I am here for Elina Garanča as Eboli. She is by far the most lively inhabiter of this role that I have seen. She seems to have a clause in her contract that says she will smoke and kiss girls in every production. Just kidding. It makes you wonder if she actually smokes. She is very sexy and flirtatious as Eboli.
In general the production explains nothing. Elisabeth appears at a treeless Forest of Fontainebleau dressed in her bridal gown and prepared to wed. When the groom changes from Carlos to Philippe, she immediately marries the new bridegroom, apparently by proxy since the man she appears to marry is not Philippe. The scenes never look like anything they are supposed to be, but names of where we are appear on my screen for every scene.
Philip II of Spain was a real person who lived in the time of Elizabeth I of England and was in fact married to Elizabeth's sister Mary just before his marriage to Élisabeth de Valois. Here he is shown at his coronation which would have occurred years before. Oh well. It replaces the martyrs burning at the stake which we do not miss.
The music is enjoyable and somehow less Italian.
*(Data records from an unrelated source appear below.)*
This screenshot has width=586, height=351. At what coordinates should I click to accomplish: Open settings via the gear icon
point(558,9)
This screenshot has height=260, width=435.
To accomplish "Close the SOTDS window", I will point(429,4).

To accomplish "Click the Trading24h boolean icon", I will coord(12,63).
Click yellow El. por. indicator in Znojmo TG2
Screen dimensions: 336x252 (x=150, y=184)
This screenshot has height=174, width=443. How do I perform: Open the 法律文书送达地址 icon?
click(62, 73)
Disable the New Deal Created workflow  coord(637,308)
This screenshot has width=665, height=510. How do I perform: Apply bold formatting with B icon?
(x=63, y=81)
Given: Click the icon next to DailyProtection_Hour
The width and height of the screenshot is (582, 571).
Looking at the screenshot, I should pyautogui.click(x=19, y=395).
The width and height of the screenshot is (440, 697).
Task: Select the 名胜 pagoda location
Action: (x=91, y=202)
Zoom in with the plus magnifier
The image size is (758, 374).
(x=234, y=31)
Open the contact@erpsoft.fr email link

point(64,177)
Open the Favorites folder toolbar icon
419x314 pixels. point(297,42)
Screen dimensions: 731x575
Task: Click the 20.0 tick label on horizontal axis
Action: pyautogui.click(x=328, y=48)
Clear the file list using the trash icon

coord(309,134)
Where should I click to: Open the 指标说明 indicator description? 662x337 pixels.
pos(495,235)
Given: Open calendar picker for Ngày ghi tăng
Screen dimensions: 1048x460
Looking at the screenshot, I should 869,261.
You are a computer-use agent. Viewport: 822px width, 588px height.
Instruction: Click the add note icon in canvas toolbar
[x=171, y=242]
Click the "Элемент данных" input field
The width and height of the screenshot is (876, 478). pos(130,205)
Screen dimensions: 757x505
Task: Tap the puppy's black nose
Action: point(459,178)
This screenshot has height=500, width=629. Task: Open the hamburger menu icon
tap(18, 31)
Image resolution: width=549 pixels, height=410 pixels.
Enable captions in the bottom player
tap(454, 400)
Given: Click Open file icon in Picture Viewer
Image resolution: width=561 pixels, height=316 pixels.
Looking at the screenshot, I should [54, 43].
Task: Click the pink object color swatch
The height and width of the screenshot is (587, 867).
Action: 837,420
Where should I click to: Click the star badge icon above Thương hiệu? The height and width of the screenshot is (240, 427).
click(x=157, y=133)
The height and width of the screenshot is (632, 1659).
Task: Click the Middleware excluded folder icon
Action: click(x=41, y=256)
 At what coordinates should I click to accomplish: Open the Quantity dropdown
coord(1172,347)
There is a giant film of an ugly face and hands with a small naked body hanging out of it's mouth. I don't know what this is for. When Philippe sings that his wife does not love him, Eboli is with him. She leaves when the Grand Inquisitor arrives. She returns to do her big aria which is intense and beautiful.
Ludovic Tézier sings his death scene in the prison very beautifully and brings me to tears. We don't see who has shot him. Carlos gets out of his cell and does not return to it. Philippe, the queen and Eboli enter after Posa has died. When the crowd enters, Carlos escapes. Eboli sings a few lines, kisses the king in front of everyone, including the queen and the grand inquisitor, and follows after Carlos. The queen's presence suggests that perhaps she has assisted in Carlos's escape.
The ending is unspeakably awesome. There are not words for something so beautiful. The queen poisons herself. It ends with the picture above. The performance ends well, but it isn't just the singing. The mysteriously romantic playing of the orchestra can also be credited. This is the first I have liked Yoncheva. Jonas was magnificent.